*Gegeven tekst:*

De loonsverhogingen maken de forse prijsstijgingen niet goed. Hoe denkt u de inflatie te bekampen die het dagelijkse leven van de Venezolanen beheerst?
De inflatie verklaart het sociale onbehagen. Ze is in de eerste plaats het gevolg van de economische oorlog van de productieve sectoren die goederen achterhouden en speculeren. Ze hebben goederen aangeslagen om schaarste te scheppen. De subsidies voor bepaalde producten liggen aan de basis van de ‘bachaqueo’ die niets anders is dan de aankoop van goederen die gesubsidieerd worden om de prijzen zeer laag te houden om die daarna veel duurder te verkopen. Een voorbeeld: bloem van het merk Harina Pan werd verkocht voor 19 Bolivar, terwijl de productiekosten al meer dan 100 Bolívar bedroegen.
Maffianetwerken hebben zich die waar toegeëigend om haar voor wel 500 bolivar te verkopen, waardoor ze een schaarste veroorzaken en een inflatie die de centrale bank niet meer kan meten. Derde factor: de grote maffia heeft in die scheeftrekking van de prijzen de kans gezien om een grenssmokkel op te zetten, en zo schaarste en inflatie te veroorzaken.
Benzinesmokkel zorgde voor een verlies dat op 6 miljard dollar wordt geschat, het verlies door de smokkel van voedingswaren en farmaceutische producten wordt geschat op 8 miljard dollar. We zijn momenteel bezig ons wisselkoersbeleid te herzien. We zullen ook onze prijzen herzien en afstappen van de orthodoxie van “alles subsidiëren”. De productie, zowel industrieel als agrarisch, moet een minimum aan eigen rentabiliteit krijgen en niet alleen dankzij de overheidssubsidies. Bepaalde prijsaanpassingen hebben een weerslag op de lonen, maar we hebben ervoor gekozen een evenwicht te vinden tussen productie, prijzen en lonen, precies datgene wat we de laatste drie jaren kwijt waren. We hopen dat we de huidige inflatoire macro-economische conjunctuur in de eerste helft van 2017 kunnen te boven komen.
Nicolas Maduro had het over de oprichting van alternatieve structuren voor de traditionele distributienetwerken, met inbegrip van de staat. Gaat het erom de door u aangehaalde smokkel te bestrijden?

*Verzameld materiaal:*
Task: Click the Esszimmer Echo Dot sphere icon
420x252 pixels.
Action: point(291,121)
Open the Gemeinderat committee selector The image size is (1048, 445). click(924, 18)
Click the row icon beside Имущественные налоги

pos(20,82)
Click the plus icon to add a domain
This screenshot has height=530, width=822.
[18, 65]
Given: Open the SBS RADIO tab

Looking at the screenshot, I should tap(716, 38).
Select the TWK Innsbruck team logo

---

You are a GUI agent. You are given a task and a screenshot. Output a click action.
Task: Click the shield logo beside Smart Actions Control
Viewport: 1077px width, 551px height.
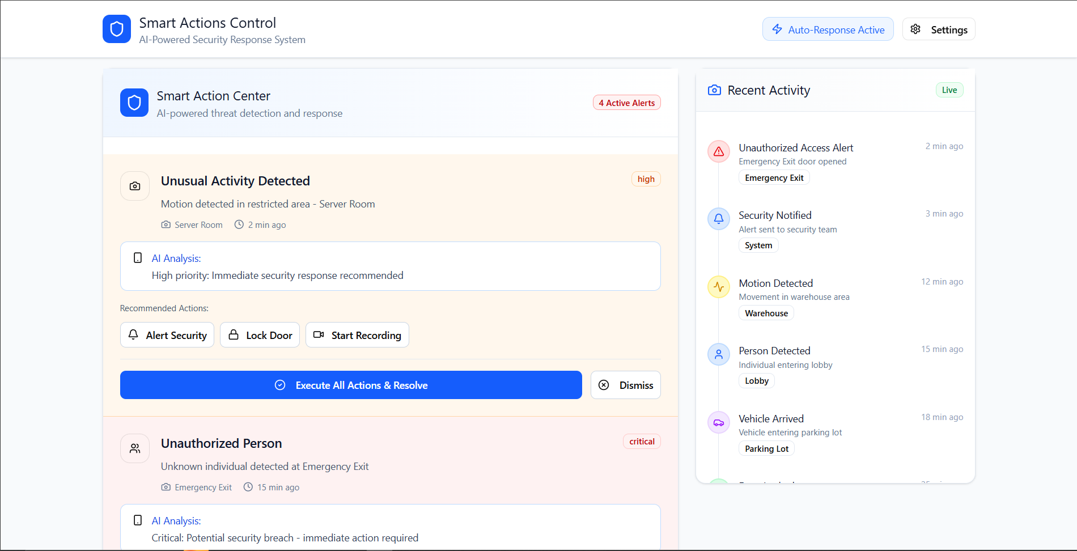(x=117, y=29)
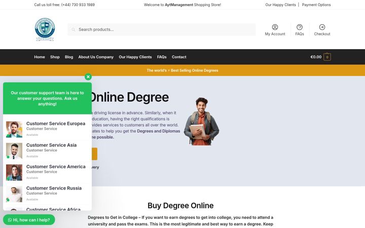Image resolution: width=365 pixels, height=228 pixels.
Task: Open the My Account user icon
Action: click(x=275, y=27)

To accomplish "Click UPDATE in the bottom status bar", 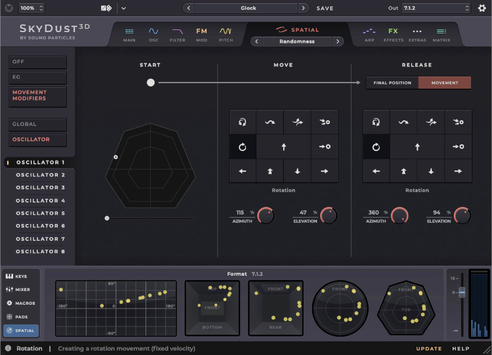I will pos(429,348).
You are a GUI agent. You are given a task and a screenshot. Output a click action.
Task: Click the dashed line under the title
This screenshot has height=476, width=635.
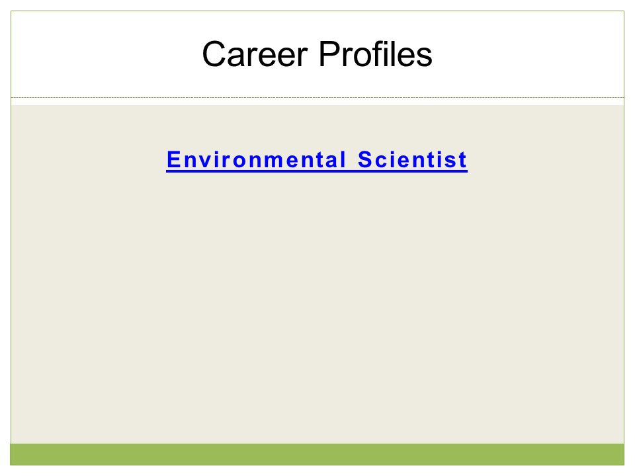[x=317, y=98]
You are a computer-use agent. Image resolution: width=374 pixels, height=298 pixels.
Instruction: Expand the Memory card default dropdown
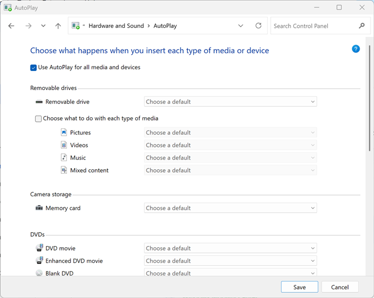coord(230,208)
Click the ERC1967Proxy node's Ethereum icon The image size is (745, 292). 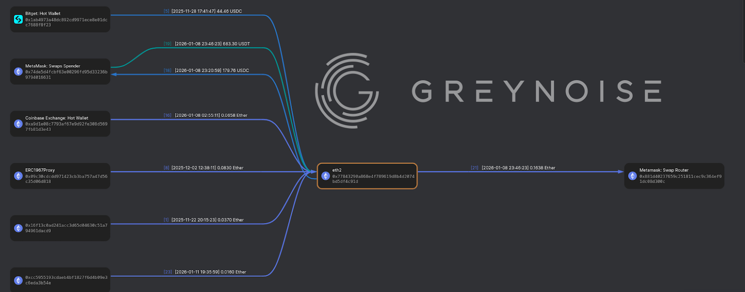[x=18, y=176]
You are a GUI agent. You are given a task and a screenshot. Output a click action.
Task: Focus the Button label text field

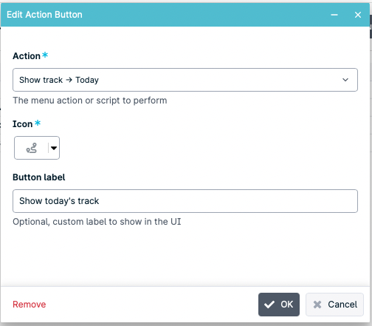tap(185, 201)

*Oefeningen:*
A - Herhaal woordelijk het stuk uit de tekst van "De loonsverhogingen maken" tot en met "100 Bolívar bedroegen.".
B - Geef bij elke bewering aan of ze overeenkomt met de tekst, met ja of nee en de doorslaggevende woorden uit de tekst letterlijk geciteerd: (i) De benzinesmokkel leverde een verlies op dat op 6 miljard dollar wordt geschat. (ii) Bloem van het merk Harina Pan werd verkocht voor 100 bolivar. (iii) Men hoopt de inflatoire conjunctuur in de tweede helft van 2017 te boven te komen.
Het materiaal staat los van de tekst.

*Antwoorden:*
A -
De loonsverhogingen maken de forse prijsstijgingen niet goed. Hoe denkt u de inflatie te bekampen die het dagelijkse leven van de Venezolanen beheerst?
De inflatie verklaart het sociale onbehagen. Ze is in de eerste plaats het gevolg van de economische oorlog van de productieve sectoren die goederen achterhouden en speculeren. Ze hebben goederen aangeslagen om schaarste te scheppen. De subsidies voor bepaalde producten liggen aan de basis van de ‘bachaqueo’ die niets anders is dan de aankoop van goederen die gesubsidieerd worden om de prijzen zeer laag te houden om die daarna veel duurder te verkopen. Een voorbeeld: bloem van het merk Harina Pan werd verkocht voor 19 Bolivar, terwijl de productiekosten al meer dan 100 Bolívar bedroegen.

B -
(i) Ja: "Benzinesmokkel zorgde voor een verlies dat op 6 miljard dollar wordt geschat"
(ii) Nee: "bloem van het merk Harina Pan werd verkocht voor 19 Bolivar, terwijl de productiekosten al meer dan 100 Bolívar bedroegen"
(iii) Nee: "We hopen dat we de huidige inflatoire macro-economische conjunctuur in de eerste helft van 2017 kunnen te boven komen."